Exercise prompt:
Could you write out every one of the rows below, reproducing each line word for word without changing anything?

== Given information

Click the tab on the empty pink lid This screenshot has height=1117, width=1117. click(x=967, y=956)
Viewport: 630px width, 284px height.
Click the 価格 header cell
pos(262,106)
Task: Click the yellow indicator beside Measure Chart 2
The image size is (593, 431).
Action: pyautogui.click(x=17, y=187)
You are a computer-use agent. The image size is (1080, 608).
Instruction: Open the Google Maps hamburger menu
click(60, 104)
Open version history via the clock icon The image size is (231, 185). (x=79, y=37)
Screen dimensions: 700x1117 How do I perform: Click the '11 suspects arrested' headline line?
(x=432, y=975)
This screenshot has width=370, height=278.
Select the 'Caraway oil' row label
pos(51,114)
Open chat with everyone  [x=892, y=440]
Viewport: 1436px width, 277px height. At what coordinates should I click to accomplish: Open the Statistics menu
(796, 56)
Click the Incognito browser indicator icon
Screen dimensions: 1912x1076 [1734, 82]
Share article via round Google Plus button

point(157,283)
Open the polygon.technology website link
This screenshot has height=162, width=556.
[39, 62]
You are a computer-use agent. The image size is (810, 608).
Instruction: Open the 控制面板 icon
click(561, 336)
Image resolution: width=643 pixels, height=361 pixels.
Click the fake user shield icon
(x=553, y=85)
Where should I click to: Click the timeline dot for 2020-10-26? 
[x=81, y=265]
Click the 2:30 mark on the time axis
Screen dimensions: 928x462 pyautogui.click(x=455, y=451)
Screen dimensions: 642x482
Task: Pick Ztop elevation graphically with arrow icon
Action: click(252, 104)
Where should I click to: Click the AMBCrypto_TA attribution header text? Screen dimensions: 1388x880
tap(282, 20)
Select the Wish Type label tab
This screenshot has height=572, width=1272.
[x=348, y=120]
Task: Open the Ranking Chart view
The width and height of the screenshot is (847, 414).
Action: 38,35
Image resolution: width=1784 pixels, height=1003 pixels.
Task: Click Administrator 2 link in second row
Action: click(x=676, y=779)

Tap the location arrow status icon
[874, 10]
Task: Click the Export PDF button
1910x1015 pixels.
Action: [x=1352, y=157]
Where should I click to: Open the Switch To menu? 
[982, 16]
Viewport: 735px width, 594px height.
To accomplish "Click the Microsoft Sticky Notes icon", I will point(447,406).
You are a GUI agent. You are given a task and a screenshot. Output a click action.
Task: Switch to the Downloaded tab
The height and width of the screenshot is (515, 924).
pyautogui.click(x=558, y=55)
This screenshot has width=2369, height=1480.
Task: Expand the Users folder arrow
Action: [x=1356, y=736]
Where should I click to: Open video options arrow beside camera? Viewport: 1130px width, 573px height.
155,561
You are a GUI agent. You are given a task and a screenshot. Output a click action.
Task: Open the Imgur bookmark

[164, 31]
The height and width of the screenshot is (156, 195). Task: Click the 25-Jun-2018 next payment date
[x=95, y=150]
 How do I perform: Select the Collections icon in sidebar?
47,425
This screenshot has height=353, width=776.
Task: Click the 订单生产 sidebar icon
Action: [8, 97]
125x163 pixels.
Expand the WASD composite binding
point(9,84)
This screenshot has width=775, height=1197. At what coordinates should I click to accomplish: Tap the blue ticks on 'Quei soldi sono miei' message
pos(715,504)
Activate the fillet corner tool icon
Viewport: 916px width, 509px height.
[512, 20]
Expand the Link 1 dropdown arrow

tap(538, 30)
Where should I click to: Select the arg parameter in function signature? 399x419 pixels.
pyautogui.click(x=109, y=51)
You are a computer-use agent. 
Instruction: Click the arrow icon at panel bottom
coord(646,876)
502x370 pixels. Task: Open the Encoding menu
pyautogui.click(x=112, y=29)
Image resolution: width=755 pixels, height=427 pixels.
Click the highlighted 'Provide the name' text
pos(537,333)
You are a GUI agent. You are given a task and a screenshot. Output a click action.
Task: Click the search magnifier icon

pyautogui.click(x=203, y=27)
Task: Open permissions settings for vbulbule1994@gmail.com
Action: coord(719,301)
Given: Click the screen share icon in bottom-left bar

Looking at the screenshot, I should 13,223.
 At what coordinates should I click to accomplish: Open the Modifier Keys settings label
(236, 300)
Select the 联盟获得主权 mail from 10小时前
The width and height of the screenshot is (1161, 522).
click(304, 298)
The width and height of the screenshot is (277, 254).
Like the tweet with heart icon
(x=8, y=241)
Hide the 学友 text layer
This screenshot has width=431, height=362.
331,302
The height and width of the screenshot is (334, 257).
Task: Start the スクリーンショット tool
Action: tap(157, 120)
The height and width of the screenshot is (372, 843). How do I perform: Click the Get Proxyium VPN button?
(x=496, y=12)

====

Result:
Click the tab on the empty pink lid This screenshot has height=1117, width=1117. click(x=967, y=956)
Viewport: 630px width, 284px height.
Click the 価格 header cell
pos(262,106)
Task: Click the yellow indicator beside Measure Chart 2
The image size is (593, 431).
Action: pyautogui.click(x=17, y=187)
You are a computer-use agent. The image size is (1080, 608).
Instruction: Open the Google Maps hamburger menu
click(60, 104)
Open version history via the clock icon The image size is (231, 185). (x=79, y=37)
Screen dimensions: 700x1117 How do I perform: Click the '11 suspects arrested' headline line?
(x=432, y=975)
This screenshot has width=370, height=278.
Select the 'Caraway oil' row label
pos(51,114)
Open chat with everyone  [x=892, y=440]
Viewport: 1436px width, 277px height. At what coordinates should I click to accomplish: Open the Statistics menu
(796, 56)
Click the Incognito browser indicator icon
Screen dimensions: 1912x1076 [1734, 82]
Share article via round Google Plus button

point(157,283)
Open the polygon.technology website link
This screenshot has height=162, width=556.
[39, 62]
You are a computer-use agent. The image size is (810, 608).
Instruction: Open the 控制面板 icon
click(561, 336)
Image resolution: width=643 pixels, height=361 pixels.
Click the fake user shield icon
(x=553, y=85)
Where should I click to: Click the timeline dot for 2020-10-26? 
[x=81, y=265]
Click the 2:30 mark on the time axis
Screen dimensions: 928x462 pyautogui.click(x=455, y=451)
Screen dimensions: 642x482
Task: Pick Ztop elevation graphically with arrow icon
Action: click(252, 104)
Where should I click to: Click the AMBCrypto_TA attribution header text? Screen dimensions: 1388x880
tap(282, 20)
Select the Wish Type label tab
This screenshot has height=572, width=1272.
[x=348, y=120]
Task: Open the Ranking Chart view
The width and height of the screenshot is (847, 414).
Action: 38,35
Image resolution: width=1784 pixels, height=1003 pixels.
Task: Click Administrator 2 link in second row
Action: click(x=676, y=779)

Tap the location arrow status icon
[874, 10]
Task: Click the Export PDF button
1910x1015 pixels.
Action: [x=1352, y=157]
Where should I click to: Open the Switch To menu? 
[982, 16]
Viewport: 735px width, 594px height.
To accomplish "Click the Microsoft Sticky Notes icon", I will point(447,406).
You are a GUI agent. You are given a task and a screenshot. Output a click action.
Task: Switch to the Downloaded tab
The height and width of the screenshot is (515, 924).
pyautogui.click(x=558, y=55)
This screenshot has width=2369, height=1480.
Task: Expand the Users folder arrow
Action: [x=1356, y=736]
Where should I click to: Open video options arrow beside camera? Viewport: 1130px width, 573px height.
155,561
You are a GUI agent. You are given a task and a screenshot. Output a click action.
Task: Open the Imgur bookmark

[164, 31]
The height and width of the screenshot is (156, 195). Task: Click the 25-Jun-2018 next payment date
[x=95, y=150]
 How do I perform: Select the Collections icon in sidebar?
47,425
This screenshot has height=353, width=776.
Task: Click the 订单生产 sidebar icon
Action: [8, 97]
125x163 pixels.
Expand the WASD composite binding
point(9,84)
This screenshot has width=775, height=1197. At what coordinates should I click to accomplish: Tap the blue ticks on 'Quei soldi sono miei' message
pos(715,504)
Activate the fillet corner tool icon
Viewport: 916px width, 509px height.
[512, 20]
Expand the Link 1 dropdown arrow

tap(538, 30)
Where should I click to: Select the arg parameter in function signature? 399x419 pixels.
pyautogui.click(x=109, y=51)
You are a computer-use agent. 
Instruction: Click the arrow icon at panel bottom
coord(646,876)
502x370 pixels. Task: Open the Encoding menu
pyautogui.click(x=112, y=29)
Image resolution: width=755 pixels, height=427 pixels.
Click the highlighted 'Provide the name' text
pos(537,333)
You are a GUI agent. You are given a task and a screenshot. Output a click action.
Task: Click the search magnifier icon

pyautogui.click(x=203, y=27)
Task: Open permissions settings for vbulbule1994@gmail.com
Action: coord(719,301)
Given: Click the screen share icon in bottom-left bar

Looking at the screenshot, I should 13,223.
 At what coordinates should I click to accomplish: Open the Modifier Keys settings label
(236, 300)
Select the 联盟获得主权 mail from 10小时前
The width and height of the screenshot is (1161, 522).
click(304, 298)
The width and height of the screenshot is (277, 254).
Like the tweet with heart icon
(x=8, y=241)
Hide the 学友 text layer
This screenshot has width=431, height=362.
331,302
The height and width of the screenshot is (334, 257).
Task: Start the スクリーンショット tool
Action: tap(157, 120)
The height and width of the screenshot is (372, 843). How do I perform: Click the Get Proxyium VPN button?
(x=496, y=12)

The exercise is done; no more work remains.